Quebec History Marianopolis College

Date Published:
March 2005

L’Encyclopédie de l’histoire du Québec / The Quebec History Encyclopedia


Communist Party of Canada


[This article was published in 1948. For the full citation, see the end of the text.]

Communist Party , the name applied since 1922 to the extreme left wing of the Labour movement in Canada. The party was originally organized in 1921, after the virtual collapse of the One Big Union, under the name of "The Workers' Party of Canada", and was affiliated with the Third Communist International, with headquarters in Moscow, Russia. At the convention held in Toronto in March, 1923, the aims of the party were declared to be (1) the fight against unemployment, (2) against the open shop, (3) for the eight-hour day, (4) against espionage, whether by government or employees, (5) for free speech, (6) for freedom to picket, (7) against injunctions as a means of intervening in labour struggles, (8) against the intervention of the police and military forces of the state in labour struggles, and (9) for the establishment of complete political and economic relations with Soviet Russia. The convention affirmed its resolution to work inside the Labour party, though without sinking its communistic aims; and it re-affirmed its trade union policy, which recognized the labour unions as the basic organizations of the working class. As a subsidiary to the party, there was organized also in 1923 the Young Communists' League of Canada, with the object of penetrating the mass of the working-class youth with communist teaching.

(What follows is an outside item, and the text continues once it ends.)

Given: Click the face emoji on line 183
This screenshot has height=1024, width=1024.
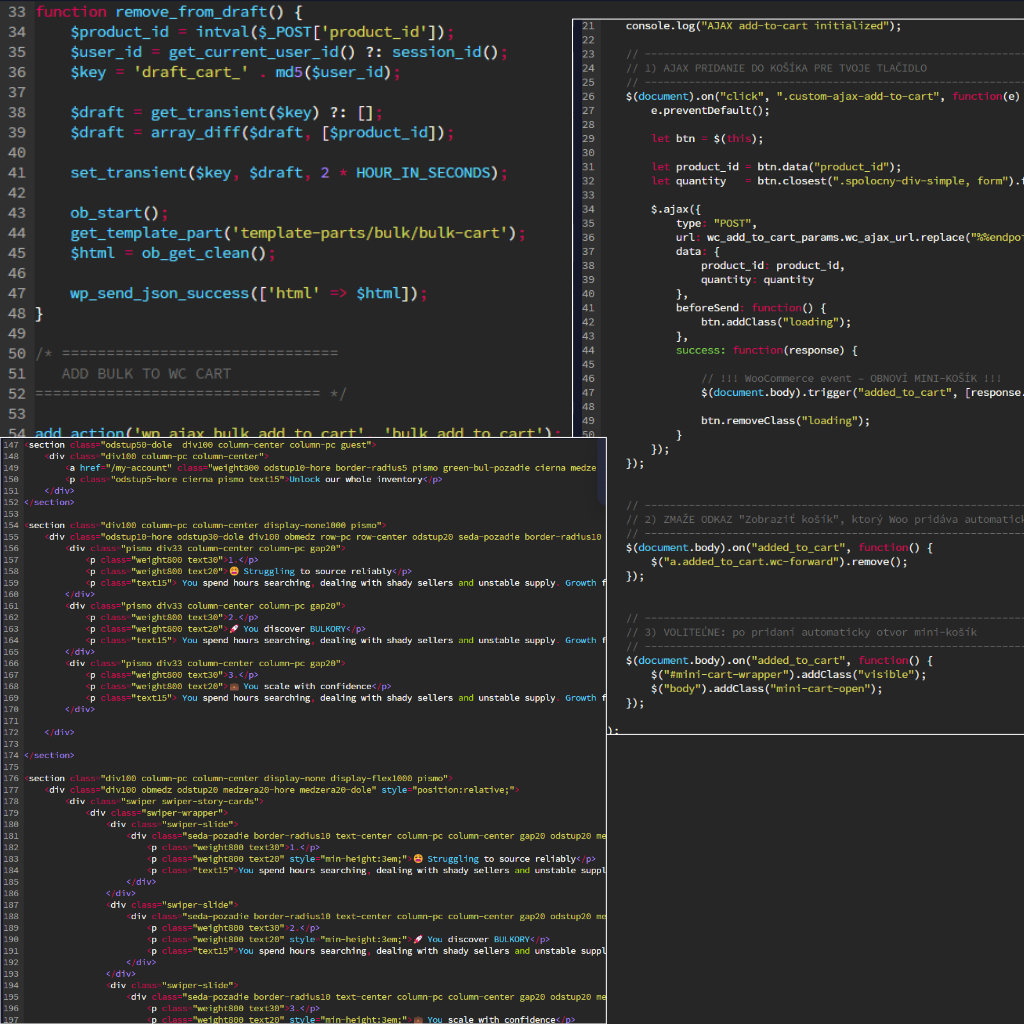Looking at the screenshot, I should [418, 859].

The policy of "boring from within" the Labour party promised at first some success. At the annual convention of the Ontario section of the Canadian Labour party, held at London , Ontario, in 1923, the application of the Workers' party for affiliation was granted; and later the Nova Scotia miners asked to be allowed to affiliate with the Third International. But gradually the real character of the aims of the Communist party, which contemplated the use of force in achieving revolution, came to be appreciated by the labour unions; and after a prolonged struggle between 1925 and 1929 the Communists were expelled from most of the regular labour organizations in Canada. As a separate movement, however, it continued to make its influence felt. By 1928 it had 144 branches, with a total membership of 4,300. It was said, moreover, that the Young Communists' League had 40 schools in Canada, with an attendance of 2,000 children, who were being taught communist doctrine. In 1928 the Communist party of Canada sent delegates to the congress of the Third International and the meeting of the Red International labour unions in Moscow .


The alleged seditious character of the propaganda of the Communists brought about in 1929 and subsequent years action by the police in Sudbury, Montreal, Toronto, and other centres; and in 1931, after several years' surveillance of the activities of the Communists by the department of justice, Tim Buck, the political secretary of the party, and seven other leaders of the party, were taken into custody, were convicted of seditious conspiracy and of being members of an unlawful association, and were sentenced to terms in the pentientiary, with the recommendation that they should be deported from the country at the termination of their sentences. Since this judgment was rendered, and was confirmed on appeal, the Communist party, as a lawful organization, has ceased to exist; though occasionally candidates appear in municipal, provincial, or federal elections who bear the label "Communist".

Source : W. Stewart WALLACE, ed., The Encyclopedia of Canada, Vol. II, Toronto, University Associates of Canada, 1948, 411p., pp. 108-109.